My plan would have worked except I didn't realize he was on my schedule again in just one weeks time, and I didn't realize this until the day before.  Oh man!  I thought of calling in sick, but that felt too dishonest, since I wasn't really sick.  I thought of dropping it, but realized there wasn't  enough reserves to do so.  I was going to be stuck flying it; there was no way out.  So I made a decision- if I was going to have to fly with him, I could love it or hate it; but I get to choose.

I went to work that day trying to think of some great qualities about this captain.  I really had to dig deep, but I was determined to think of something.  I told myself he didn't realize how unpleasant he was to fly with, he was just trying to do his best and always take safety first.

I cannot tell you how much changing my attitude changed my perspective on how I saw this captain.  This, in turn, changed the way the entire day went.  Instead of getting annoyed at him for questioning me on everything, I told myself he just wanted to make it home to his kids each week, which made him overly-cautios.  I began treating him with kindness, and then you know what happened?!?  I began enjoying our time together.  We talked about his career aspirations, his goals, and other things that were important to him.  I began to see him as a person and a great captain.

Later that day we had a 2 hour break inbetween flights.  When I came back out to the airplane, he had done the walk around, received our clearance, and listened to ATIS for me.  He had gone out to the plane earlier than required to get those items done.  Now maybe it wasn't a big deal to him, but it was to me.  All this time I thought he was awful, when really it was me!  My initial perspective on who he was was incorrect.  This captain has quirks just like everybody else, but it was my choice to get annoyed and frustrated with them.  It was also my choice to change my attitude and find the good qualities in this captain.

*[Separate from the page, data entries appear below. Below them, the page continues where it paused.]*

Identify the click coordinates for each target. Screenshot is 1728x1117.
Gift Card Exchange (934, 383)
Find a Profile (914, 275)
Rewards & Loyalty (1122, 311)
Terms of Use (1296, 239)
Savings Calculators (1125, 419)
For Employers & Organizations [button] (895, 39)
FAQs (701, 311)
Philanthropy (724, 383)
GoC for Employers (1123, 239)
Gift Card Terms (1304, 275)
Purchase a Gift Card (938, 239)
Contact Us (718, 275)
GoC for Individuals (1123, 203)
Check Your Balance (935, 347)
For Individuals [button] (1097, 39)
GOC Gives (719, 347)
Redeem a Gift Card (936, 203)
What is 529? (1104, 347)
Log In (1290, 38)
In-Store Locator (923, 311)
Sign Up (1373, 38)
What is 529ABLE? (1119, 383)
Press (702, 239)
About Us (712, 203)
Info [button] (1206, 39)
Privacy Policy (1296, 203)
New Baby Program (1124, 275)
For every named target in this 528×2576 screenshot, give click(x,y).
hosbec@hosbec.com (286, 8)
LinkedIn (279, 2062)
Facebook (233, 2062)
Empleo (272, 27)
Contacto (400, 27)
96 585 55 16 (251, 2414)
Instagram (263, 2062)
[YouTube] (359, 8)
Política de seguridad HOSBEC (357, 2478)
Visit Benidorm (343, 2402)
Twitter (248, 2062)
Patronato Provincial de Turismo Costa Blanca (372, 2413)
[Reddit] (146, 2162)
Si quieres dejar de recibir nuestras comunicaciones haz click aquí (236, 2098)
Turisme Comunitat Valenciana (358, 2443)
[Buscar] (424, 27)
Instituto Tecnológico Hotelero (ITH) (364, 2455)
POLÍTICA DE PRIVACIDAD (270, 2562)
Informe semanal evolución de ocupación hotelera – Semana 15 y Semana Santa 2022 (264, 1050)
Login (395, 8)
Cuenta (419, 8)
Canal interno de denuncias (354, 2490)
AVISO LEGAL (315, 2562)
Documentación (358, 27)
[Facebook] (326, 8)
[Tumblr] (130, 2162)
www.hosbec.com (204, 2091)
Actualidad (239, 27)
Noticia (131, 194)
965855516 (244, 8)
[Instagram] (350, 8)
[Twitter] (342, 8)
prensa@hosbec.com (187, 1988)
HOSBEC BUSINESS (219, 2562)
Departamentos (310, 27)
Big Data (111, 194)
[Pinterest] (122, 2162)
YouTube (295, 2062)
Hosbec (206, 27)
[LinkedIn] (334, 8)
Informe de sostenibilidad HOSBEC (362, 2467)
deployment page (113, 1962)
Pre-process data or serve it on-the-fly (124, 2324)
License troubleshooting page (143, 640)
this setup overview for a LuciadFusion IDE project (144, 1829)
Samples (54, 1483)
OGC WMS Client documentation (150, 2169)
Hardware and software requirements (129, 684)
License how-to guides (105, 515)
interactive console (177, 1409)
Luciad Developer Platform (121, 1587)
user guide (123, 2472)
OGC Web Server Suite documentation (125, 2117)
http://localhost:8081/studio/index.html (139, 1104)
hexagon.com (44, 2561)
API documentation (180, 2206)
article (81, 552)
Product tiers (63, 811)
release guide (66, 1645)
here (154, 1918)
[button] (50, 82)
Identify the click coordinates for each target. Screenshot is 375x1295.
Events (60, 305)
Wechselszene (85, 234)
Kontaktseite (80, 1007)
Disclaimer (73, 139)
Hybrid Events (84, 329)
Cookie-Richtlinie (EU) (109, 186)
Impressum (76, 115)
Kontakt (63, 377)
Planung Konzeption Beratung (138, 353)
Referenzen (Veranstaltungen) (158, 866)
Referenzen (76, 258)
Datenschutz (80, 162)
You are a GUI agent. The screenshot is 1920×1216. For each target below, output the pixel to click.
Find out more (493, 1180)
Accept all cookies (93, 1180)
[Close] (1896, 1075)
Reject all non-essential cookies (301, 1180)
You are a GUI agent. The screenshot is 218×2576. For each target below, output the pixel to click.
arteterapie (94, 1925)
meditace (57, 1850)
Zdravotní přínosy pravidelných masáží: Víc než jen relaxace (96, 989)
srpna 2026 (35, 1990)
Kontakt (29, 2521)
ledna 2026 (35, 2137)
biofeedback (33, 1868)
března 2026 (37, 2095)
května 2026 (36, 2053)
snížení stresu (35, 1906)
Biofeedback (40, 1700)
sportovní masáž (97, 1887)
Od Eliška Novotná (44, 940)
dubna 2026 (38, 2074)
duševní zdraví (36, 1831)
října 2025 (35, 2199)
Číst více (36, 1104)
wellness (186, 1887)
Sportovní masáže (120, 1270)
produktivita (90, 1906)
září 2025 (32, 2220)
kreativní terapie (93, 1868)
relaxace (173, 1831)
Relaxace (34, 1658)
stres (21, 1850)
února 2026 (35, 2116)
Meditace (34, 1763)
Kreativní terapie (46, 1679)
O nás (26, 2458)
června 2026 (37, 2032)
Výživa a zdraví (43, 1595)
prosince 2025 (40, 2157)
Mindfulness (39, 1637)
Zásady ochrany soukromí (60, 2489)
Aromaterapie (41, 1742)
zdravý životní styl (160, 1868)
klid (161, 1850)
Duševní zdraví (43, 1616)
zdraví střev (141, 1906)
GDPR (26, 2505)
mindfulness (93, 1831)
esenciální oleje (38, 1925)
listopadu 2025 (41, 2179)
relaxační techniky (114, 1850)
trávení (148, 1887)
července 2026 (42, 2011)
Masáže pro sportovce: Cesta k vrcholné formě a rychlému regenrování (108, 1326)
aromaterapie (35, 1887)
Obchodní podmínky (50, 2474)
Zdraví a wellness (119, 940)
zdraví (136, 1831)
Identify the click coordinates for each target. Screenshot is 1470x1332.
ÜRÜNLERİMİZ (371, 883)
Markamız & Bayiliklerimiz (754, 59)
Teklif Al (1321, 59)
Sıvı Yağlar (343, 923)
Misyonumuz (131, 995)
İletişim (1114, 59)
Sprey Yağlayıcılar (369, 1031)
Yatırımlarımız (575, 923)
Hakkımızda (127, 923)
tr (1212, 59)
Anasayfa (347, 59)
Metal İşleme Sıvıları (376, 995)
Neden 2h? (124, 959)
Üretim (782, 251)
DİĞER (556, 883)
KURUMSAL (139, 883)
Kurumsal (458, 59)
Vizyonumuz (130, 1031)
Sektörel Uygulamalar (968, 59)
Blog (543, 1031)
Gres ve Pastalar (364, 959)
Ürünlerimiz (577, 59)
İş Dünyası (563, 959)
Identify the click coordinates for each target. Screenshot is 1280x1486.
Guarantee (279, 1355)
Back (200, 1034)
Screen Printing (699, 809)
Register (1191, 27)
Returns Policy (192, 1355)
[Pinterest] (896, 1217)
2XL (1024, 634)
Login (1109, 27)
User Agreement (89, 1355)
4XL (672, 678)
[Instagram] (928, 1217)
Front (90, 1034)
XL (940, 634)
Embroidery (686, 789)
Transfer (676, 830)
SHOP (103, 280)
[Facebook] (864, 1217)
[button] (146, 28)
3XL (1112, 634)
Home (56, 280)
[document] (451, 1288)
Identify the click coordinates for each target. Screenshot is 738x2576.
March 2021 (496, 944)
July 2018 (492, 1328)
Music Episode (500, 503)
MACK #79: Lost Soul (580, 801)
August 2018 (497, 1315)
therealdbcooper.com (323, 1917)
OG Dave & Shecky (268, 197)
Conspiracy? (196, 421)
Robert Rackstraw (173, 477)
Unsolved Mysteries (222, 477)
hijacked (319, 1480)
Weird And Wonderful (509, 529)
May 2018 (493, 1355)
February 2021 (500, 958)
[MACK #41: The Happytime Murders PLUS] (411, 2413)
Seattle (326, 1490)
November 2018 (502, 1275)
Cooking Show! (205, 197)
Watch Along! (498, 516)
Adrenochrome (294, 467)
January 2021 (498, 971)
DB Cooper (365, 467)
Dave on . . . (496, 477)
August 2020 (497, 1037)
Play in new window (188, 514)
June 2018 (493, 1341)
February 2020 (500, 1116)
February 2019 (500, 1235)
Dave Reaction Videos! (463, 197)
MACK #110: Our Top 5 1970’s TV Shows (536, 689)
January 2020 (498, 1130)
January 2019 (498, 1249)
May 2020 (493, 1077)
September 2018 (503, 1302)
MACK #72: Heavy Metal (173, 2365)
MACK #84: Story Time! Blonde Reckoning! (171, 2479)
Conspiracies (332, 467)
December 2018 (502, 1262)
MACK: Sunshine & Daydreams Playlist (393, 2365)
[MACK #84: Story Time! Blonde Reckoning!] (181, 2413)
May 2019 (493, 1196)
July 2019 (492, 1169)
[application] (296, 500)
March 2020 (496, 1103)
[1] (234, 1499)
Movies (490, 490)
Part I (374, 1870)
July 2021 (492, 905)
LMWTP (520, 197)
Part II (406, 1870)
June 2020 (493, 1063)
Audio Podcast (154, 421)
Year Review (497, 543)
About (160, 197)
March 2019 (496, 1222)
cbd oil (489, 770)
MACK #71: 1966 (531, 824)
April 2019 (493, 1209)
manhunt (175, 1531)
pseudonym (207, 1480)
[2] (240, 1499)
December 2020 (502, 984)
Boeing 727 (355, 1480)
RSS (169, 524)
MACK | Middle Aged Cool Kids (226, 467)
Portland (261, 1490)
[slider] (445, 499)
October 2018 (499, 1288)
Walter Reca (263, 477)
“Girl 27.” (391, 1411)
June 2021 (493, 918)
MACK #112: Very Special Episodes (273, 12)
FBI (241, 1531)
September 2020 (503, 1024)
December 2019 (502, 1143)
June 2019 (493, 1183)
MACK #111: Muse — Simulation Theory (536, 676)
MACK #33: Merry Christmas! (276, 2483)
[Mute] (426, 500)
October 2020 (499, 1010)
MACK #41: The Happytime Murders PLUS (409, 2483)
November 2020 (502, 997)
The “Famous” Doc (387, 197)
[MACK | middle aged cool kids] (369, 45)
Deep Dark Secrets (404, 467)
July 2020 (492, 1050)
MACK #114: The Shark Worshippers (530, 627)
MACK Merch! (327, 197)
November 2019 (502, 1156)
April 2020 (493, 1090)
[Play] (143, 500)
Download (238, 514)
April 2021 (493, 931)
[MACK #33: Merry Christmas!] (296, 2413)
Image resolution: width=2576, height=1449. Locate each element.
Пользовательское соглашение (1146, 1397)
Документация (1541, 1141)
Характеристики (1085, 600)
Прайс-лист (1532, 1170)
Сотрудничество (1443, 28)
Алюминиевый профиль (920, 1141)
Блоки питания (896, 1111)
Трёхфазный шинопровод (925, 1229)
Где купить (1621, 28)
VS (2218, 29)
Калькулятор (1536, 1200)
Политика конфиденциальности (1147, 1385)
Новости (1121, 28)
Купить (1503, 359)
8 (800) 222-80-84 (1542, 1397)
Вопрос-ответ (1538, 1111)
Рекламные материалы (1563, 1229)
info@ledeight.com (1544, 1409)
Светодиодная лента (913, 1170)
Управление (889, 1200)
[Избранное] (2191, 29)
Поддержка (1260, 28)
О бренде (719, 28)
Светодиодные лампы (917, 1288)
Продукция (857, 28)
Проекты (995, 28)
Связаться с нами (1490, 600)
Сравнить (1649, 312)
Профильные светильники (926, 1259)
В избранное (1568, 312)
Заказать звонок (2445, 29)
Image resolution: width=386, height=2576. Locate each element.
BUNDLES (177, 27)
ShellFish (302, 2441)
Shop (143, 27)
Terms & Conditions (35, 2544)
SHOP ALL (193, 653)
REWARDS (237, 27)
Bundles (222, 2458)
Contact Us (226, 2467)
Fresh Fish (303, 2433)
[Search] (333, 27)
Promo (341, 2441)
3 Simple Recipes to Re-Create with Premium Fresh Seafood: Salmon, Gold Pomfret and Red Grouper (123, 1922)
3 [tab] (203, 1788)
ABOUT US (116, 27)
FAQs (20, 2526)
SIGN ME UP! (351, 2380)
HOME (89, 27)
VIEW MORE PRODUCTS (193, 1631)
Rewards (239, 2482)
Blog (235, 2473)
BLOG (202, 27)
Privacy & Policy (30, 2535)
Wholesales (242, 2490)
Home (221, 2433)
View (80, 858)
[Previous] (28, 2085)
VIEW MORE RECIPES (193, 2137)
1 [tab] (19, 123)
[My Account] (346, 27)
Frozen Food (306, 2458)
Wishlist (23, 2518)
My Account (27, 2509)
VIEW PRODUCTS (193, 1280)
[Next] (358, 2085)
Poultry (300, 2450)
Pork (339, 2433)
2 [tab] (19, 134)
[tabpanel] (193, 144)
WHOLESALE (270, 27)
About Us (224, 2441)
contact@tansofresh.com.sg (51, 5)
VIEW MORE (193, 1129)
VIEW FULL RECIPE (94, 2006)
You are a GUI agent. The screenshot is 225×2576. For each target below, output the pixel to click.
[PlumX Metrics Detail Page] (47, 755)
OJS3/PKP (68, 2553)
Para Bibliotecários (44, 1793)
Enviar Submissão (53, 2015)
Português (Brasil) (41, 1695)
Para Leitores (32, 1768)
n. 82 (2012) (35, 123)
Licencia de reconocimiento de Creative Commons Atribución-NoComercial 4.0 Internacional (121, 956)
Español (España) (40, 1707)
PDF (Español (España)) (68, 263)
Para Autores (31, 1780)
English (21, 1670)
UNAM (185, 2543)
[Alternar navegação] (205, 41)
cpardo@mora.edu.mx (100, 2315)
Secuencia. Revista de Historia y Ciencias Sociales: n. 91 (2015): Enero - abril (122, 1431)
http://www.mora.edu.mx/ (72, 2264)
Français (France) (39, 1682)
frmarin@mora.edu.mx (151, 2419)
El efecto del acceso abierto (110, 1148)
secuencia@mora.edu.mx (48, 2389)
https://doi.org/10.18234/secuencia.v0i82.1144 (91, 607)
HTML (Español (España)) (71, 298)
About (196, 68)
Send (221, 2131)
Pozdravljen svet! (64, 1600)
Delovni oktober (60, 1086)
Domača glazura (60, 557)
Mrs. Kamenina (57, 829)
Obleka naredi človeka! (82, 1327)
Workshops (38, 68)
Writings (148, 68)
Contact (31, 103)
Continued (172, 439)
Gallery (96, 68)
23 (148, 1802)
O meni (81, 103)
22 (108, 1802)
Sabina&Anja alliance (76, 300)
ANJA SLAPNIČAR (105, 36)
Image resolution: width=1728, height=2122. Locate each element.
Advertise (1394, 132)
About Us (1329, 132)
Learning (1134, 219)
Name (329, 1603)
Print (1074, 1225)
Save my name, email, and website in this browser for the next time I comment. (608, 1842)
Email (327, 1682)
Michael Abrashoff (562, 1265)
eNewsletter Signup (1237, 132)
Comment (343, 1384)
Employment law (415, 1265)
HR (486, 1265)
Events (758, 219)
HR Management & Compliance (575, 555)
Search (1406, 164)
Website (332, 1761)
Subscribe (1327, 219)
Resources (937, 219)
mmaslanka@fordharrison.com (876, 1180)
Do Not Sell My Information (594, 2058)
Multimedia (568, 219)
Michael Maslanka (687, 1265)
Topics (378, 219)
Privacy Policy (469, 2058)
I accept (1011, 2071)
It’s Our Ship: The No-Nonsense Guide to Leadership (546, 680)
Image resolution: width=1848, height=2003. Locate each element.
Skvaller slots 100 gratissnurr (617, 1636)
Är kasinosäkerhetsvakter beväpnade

Everybody has their own little quirks, and in the aviation industry especially, we have to learn how to deal with everybody's quirks.  As crews, we work in a tight environment where tension can quickly decrease  the safety of a flight.  This is just my opinion, but I think that as first officers we have to learn to be moldable and make every flying experience, no matter the captain, enjoyable.  I'm not saying we have to be fake or pretend to be somebody we aren't, but we have to figure out a way to enjoy the day and keep the flight environment safe.

You see, once I told myself that this captain was a good person, I saw him as a good person.  I still noticed the things that initially annoyed me, but I saw them as him being cautious and safe.  I've flown with him many times since, and each experience is an enjoyable one.  

Can you change your perspective?  Is there somebody you could have a better attitude about?  If there is, resolve today to find their good qualities and make each day enjoyable for you and the rest of the crew.